Written exercise :: Recast the material below as a JSON list of strings, one string per line, leaving out blank lines.
[start]
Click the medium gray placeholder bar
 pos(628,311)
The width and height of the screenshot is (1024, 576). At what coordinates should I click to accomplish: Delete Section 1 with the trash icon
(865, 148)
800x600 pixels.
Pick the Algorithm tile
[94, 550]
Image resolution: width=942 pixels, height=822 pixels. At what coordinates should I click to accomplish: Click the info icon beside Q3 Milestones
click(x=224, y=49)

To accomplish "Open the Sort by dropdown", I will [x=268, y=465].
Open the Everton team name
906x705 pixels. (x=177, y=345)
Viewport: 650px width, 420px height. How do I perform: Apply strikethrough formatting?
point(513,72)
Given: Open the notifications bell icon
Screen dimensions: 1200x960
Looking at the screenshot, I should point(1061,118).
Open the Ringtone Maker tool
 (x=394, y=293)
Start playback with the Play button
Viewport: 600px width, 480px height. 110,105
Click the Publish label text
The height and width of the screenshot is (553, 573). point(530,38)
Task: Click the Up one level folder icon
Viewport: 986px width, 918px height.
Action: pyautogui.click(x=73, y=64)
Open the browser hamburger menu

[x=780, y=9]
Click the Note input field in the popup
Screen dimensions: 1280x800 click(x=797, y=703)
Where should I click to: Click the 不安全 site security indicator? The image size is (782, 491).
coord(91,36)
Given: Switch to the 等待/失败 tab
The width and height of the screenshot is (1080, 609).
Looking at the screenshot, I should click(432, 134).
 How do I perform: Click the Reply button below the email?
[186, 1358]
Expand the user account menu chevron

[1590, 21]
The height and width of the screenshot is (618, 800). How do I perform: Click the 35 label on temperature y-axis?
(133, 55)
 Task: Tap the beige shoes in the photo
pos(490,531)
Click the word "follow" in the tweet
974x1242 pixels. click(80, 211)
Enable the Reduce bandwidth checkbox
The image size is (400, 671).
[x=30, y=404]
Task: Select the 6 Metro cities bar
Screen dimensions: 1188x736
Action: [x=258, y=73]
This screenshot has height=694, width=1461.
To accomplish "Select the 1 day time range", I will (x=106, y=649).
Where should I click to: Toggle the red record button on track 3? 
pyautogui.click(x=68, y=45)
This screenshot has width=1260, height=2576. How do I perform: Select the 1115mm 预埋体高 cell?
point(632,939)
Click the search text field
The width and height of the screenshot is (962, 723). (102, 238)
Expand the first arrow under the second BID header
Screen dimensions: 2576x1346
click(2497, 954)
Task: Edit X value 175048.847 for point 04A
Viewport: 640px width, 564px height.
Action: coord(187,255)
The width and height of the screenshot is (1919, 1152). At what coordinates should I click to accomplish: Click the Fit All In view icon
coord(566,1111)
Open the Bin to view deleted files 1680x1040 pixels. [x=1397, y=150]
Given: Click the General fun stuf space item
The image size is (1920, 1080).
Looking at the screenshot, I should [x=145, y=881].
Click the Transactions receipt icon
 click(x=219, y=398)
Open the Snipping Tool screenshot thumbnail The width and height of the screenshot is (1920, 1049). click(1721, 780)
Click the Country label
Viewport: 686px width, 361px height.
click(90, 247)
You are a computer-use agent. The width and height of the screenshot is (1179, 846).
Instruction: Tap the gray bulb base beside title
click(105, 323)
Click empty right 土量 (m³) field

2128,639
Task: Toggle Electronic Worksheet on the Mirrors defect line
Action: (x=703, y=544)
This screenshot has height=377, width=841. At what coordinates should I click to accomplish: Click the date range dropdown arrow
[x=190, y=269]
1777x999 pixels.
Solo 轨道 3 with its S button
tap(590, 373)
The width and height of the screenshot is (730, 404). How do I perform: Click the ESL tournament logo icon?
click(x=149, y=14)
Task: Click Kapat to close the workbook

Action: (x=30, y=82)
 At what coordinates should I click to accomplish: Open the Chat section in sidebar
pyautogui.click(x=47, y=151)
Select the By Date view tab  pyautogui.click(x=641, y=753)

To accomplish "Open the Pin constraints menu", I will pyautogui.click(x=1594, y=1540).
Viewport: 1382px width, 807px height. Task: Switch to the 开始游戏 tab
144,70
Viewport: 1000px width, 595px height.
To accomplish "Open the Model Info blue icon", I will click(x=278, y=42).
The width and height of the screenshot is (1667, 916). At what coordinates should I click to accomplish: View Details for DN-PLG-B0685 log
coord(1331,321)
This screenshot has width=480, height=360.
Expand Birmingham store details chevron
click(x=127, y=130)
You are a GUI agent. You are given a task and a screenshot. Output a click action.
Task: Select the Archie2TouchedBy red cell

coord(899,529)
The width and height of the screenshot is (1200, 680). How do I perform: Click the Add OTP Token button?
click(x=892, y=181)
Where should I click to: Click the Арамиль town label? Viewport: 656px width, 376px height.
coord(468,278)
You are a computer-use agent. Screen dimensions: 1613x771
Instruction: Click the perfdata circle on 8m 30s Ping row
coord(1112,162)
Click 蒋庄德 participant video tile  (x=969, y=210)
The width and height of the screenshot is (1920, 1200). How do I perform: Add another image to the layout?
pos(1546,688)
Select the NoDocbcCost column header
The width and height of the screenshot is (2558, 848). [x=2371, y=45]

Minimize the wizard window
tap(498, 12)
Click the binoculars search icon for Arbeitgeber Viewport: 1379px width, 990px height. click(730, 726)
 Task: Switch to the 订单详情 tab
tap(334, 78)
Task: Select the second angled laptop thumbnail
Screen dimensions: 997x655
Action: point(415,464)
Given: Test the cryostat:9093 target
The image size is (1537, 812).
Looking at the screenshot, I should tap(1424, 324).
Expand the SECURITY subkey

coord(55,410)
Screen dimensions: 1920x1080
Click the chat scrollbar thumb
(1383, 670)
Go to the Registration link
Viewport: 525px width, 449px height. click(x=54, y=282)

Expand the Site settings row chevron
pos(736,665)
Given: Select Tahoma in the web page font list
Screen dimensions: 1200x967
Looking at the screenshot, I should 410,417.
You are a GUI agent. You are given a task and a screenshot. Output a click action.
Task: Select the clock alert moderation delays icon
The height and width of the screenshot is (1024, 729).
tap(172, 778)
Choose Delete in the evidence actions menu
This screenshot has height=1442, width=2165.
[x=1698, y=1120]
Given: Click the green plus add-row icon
[end]
Answer to this task ::
[
  "Click the medium gray placeholder bar",
  " pos(628,311)",
  "The width and height of the screenshot is (1024, 576). At what coordinates should I click to accomplish: Delete Section 1 with the trash icon",
  "(865, 148)",
  "800x600 pixels.",
  "Pick the Algorithm tile",
  "[94, 550]",
  "Image resolution: width=942 pixels, height=822 pixels. At what coordinates should I click to accomplish: Click the info icon beside Q3 Milestones",
  "click(x=224, y=49)",
  "To accomplish \"Open the Sort by dropdown\", I will [x=268, y=465].",
  "Open the Everton team name",
  "906x705 pixels. (x=177, y=345)",
  "Viewport: 650px width, 420px height. How do I perform: Apply strikethrough formatting?",
  "point(513,72)",
  "Given: Open the notifications bell icon",
  "Screen dimensions: 1200x960",
  "Looking at the screenshot, I should point(1061,118).",
  "Open the Ringtone Maker tool",
  " (x=394, y=293)",
  "Start playback with the Play button",
  "Viewport: 600px width, 480px height. 110,105",
  "Click the Publish label text",
  "The height and width of the screenshot is (553, 573). point(530,38)",
  "Task: Click the Up one level folder icon",
  "Viewport: 986px width, 918px height.",
  "Action: pyautogui.click(x=73, y=64)",
  "Open the browser hamburger menu",
  "[x=780, y=9]",
  "Click the Note input field in the popup",
  "Screen dimensions: 1280x800 click(x=797, y=703)",
  "Where should I click to: Click the 不安全 site security indicator? The image size is (782, 491).",
  "coord(91,36)",
  "Given: Switch to the 等待/失败 tab",
  "The width and height of the screenshot is (1080, 609).",
  "Looking at the screenshot, I should click(432, 134).",
  " How do I perform: Click the Reply button below the email?",
  "[186, 1358]",
  "Expand the user account menu chevron",
  "[1590, 21]",
  "The height and width of the screenshot is (618, 800). How do I perform: Click the 35 label on temperature y-axis?",
  "(133, 55)",
  " Task: Tap the beige shoes in the photo",
  "pos(490,531)",
  "Click the word \"follow\" in the tweet",
  "974x1242 pixels. click(80, 211)",
  "Enable the Reduce bandwidth checkbox",
  "The image size is (400, 671).",
  "[x=30, y=404]",
  "Task: Select the 6 Metro cities bar",
  "Screen dimensions: 1188x736",
  "Action: [x=258, y=73]",
  "This screenshot has height=694, width=1461.",
  "To accomplish \"Select the 1 day time range\", I will (x=106, y=649).",
  "Where should I click to: Toggle the red record button on track 3? ",
  "pyautogui.click(x=68, y=45)",
  "This screenshot has width=1260, height=2576. How do I perform: Select the 1115mm 预埋体高 cell?",
  "point(632,939)",
  "Click the search text field",
  "The width and height of the screenshot is (962, 723). (102, 238)",
  "Expand the first arrow under the second BID header",
  "Screen dimensions: 2576x1346",
  "click(2497, 954)",
  "Task: Edit X value 175048.847 for point 04A",
  "Viewport: 640px width, 564px height.",
  "Action: coord(187,255)",
  "The width and height of the screenshot is (1919, 1152). At what coordinates should I click to accomplish: Click the Fit All In view icon",
  "coord(566,1111)",
  "Open the Bin to view deleted files 1680x1040 pixels. [x=1397, y=150]",
  "Given: Click the General fun stuf space item",
  "The image size is (1920, 1080).",
  "Looking at the screenshot, I should [x=145, y=881].",
  "Click the Transactions receipt icon",
  " click(x=219, y=398)",
  "Open the Snipping Tool screenshot thumbnail The width and height of the screenshot is (1920, 1049). click(1721, 780)",
  "Click the Country label",
  "Viewport: 686px width, 361px height.",
  "click(90, 247)",
  "You are a computer-use agent. The width and height of the screenshot is (1179, 846).",
  "Instruction: Tap the gray bulb base beside title",
  "click(105, 323)",
  "Click empty right 土量 (m³) field",
  "2128,639",
  "Task: Toggle Electronic Worksheet on the Mirrors defect line",
  "Action: (x=703, y=544)",
  "This screenshot has height=377, width=841. At what coordinates should I click to accomplish: Click the date range dropdown arrow",
  "[x=190, y=269]",
  "1777x999 pixels.",
  "Solo 轨道 3 with its S button",
  "tap(590, 373)",
  "The width and height of the screenshot is (730, 404). How do I perform: Click the ESL tournament logo icon?",
  "click(x=149, y=14)",
  "Task: Click Kapat to close the workbook",
  "Action: (x=30, y=82)",
  " At what coordinates should I click to accomplish: Open the Chat section in sidebar",
  "pyautogui.click(x=47, y=151)",
  "Select the By Date view tab  pyautogui.click(x=641, y=753)",
  "To accomplish \"Open the Pin constraints menu\", I will pyautogui.click(x=1594, y=1540).",
  "Viewport: 1382px width, 807px height. Task: Switch to the 开始游戏 tab",
  "144,70",
  "Viewport: 1000px width, 595px height.",
  "To accomplish \"Open the Model Info blue icon\", I will click(x=278, y=42).",
  "The width and height of the screenshot is (1667, 916). At what coordinates should I click to accomplish: View Details for DN-PLG-B0685 log",
  "coord(1331,321)",
  "This screenshot has width=480, height=360.",
  "Expand Birmingham store details chevron",
  "click(x=127, y=130)",
  "You are a GUI agent. You are given a task and a screenshot. Output a click action.",
  "Task: Select the Archie2TouchedBy red cell",
  "coord(899,529)",
  "The width and height of the screenshot is (1200, 680). How do I perform: Click the Add OTP Token button?",
  "click(x=892, y=181)",
  "Where should I click to: Click the Арамиль town label? Viewport: 656px width, 376px height.",
  "coord(468,278)",
  "You are a computer-use agent. Screen dimensions: 1613x771",
  "Instruction: Click the perfdata circle on 8m 30s Ping row",
  "coord(1112,162)",
  "Click 蒋庄德 participant video tile  (x=969, y=210)",
  "The width and height of the screenshot is (1920, 1200). How do I perform: Add another image to the layout?",
  "pos(1546,688)",
  "Select the NoDocbcCost column header",
  "The width and height of the screenshot is (2558, 848). [x=2371, y=45]",
  "Minimize the wizard window",
  "tap(498, 12)",
  "Click the binoculars search icon for Arbeitgeber Viewport: 1379px width, 990px height. click(730, 726)",
  " Task: Switch to the 订单详情 tab",
  "tap(334, 78)",
  "Task: Select the second angled laptop thumbnail",
  "Screen dimensions: 997x655",
  "Action: point(415,464)",
  "Given: Test the cryostat:9093 target",
  "The image size is (1537, 812).",
  "Looking at the screenshot, I should tap(1424, 324).",
  "Expand the SECURITY subkey",
  "coord(55,410)",
  "Screen dimensions: 1920x1080",
  "Click the chat scrollbar thumb",
  "(1383, 670)",
  "Go to the Registration link",
  "Viewport: 525px width, 449px height. click(x=54, y=282)",
  "Expand the Site settings row chevron",
  "pos(736,665)",
  "Given: Select Tahoma in the web page font list",
  "Screen dimensions: 1200x967",
  "Looking at the screenshot, I should 410,417.",
  "You are a GUI agent. You are given a task and a screenshot. Output a click action.",
  "Task: Select the clock alert moderation delays icon",
  "The height and width of the screenshot is (1024, 729).",
  "tap(172, 778)",
  "Choose Delete in the evidence actions menu",
  "This screenshot has height=1442, width=2165.",
  "[x=1698, y=1120]",
  "Given: Click the green plus add-row icon"
]